Acareer in science no longer just means lab work, research papers and publishing in journals. More and more, scientific talent is entering tech by commercialising research and launching companies in everything from AI and quantum to drug discovery and carbon capture.

But that brings with it its own challenges. Scientifically minded academics are usually more technical and less entrepreneurial than your typical startup founder.

As one of the cofounders of Omini, a company focused on diagnostic testing with portable blood tests, I’ve encountered the challenges academic founders face when swapping bench work for benchmarks. Here’s what I’ve learnt, and the lessons other inventor-founders can take away.

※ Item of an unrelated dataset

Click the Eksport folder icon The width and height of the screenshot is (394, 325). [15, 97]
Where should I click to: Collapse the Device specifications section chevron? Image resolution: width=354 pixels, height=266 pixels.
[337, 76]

Finding and negotiating for lab space

When you’re a conventional lab spinout — created by an academic founder commercialising research out of a specific institution — the project usually matures long enough in the lab, then once the prototype is ready the company is spun out and born.

Our scenario was atypical. I met my cofounder Anna Shirinskaya through Entrepreneur First Paris and neither of us had remaining bonds with our universities when we started Omini. So when it came to finding lab space we needed to fight our way to sign a collaboration deal with Anna’s university to be able to work there. You need to approach these negotiations by:

  • Coming to the table with relevant arguments as to why it’s beneficial for the university to welcome you (shared IP, notoriety, etc);
  • Getting informed beforehand on the different deals you can strike with the university, and what’s fair and common practice;
  • Staying amiable and patient, and having researchers who are allies and willing to support your case;
  • Keeping in mind bureaucracy and the time it takes to move things forward in academia. Things can be slow, so have a plan B.